Others see promise for the iPad as a portable inventory device. Instead of restaurant staffers having to manually record product levels or scan bar codes, the iPad’s portability allows team members to directly record inventory data into a restaurant’s tracking system.
One South Carolina–based company is even testing an iPad hiring system for employees. The new PeopleMatter technology allows potential crew members to input their employment history, available work schedule, and even past military experience so chains can take advantage of the Worker’s Opportunity Tax Credit. All the information is securely stored, saving companies the headache of keeping track of archived I-9 forms.
But the question remains whether or not the iPad is realistic for the quick-service industry.
Unlike many retail-hardened POS terminals, an over-the-counter consumer device such as the iPad has not been tested to withstand a restaurant’s frenzied atmosphere, which will most certainly include drops and spills.

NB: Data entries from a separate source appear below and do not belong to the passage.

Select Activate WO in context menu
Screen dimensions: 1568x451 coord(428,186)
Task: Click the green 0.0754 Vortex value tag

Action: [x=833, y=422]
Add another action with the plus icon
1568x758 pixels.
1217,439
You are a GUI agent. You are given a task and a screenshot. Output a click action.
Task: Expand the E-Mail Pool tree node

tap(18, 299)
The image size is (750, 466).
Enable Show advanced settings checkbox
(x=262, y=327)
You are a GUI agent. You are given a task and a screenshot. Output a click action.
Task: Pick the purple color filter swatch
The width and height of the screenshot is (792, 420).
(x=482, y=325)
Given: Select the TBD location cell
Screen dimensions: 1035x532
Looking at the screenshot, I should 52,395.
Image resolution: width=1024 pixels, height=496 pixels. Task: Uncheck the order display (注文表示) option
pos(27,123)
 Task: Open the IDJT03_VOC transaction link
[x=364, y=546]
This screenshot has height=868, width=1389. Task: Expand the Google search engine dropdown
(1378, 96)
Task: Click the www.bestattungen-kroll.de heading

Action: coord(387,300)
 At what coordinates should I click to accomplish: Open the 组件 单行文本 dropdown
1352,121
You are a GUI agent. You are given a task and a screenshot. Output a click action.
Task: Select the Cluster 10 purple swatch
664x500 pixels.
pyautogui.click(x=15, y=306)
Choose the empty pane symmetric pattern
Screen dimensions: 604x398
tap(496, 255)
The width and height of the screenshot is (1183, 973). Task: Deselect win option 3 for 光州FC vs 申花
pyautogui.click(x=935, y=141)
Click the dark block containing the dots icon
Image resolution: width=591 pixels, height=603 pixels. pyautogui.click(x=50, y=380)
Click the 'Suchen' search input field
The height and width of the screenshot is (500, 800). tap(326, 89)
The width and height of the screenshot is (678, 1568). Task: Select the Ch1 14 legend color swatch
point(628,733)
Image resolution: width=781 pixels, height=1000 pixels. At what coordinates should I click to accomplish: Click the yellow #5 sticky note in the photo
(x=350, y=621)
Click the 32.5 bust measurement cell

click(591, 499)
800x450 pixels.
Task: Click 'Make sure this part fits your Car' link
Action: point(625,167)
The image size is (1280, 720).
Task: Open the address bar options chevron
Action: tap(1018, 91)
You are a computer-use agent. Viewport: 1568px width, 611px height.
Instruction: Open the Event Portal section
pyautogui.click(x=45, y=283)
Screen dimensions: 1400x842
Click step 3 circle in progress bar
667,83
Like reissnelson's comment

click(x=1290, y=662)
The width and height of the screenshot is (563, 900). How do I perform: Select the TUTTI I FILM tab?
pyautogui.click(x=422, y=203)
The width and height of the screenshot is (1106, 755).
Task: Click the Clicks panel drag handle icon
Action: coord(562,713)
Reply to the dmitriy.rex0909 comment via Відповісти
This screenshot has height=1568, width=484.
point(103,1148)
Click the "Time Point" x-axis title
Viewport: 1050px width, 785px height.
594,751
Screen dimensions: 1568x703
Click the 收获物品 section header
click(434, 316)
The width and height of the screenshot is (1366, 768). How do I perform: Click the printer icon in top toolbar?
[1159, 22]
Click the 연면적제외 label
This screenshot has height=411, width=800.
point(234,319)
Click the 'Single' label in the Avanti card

Furthermore, the iPad’s wireless signal can easily get tossed off track given the range of frequency waves that can infiltrate an establishment. Dropped connectivity can delay order taking and credit-card processing, two issues that tend to irk customers.
“I don’t know if the iPad specifically is the solution, but I do think the device opens the door for all different types of tablets that might better integrate into the restaurant setting,” ChompStack’s Wei says. “Even if the iPad won’t be used, others will.”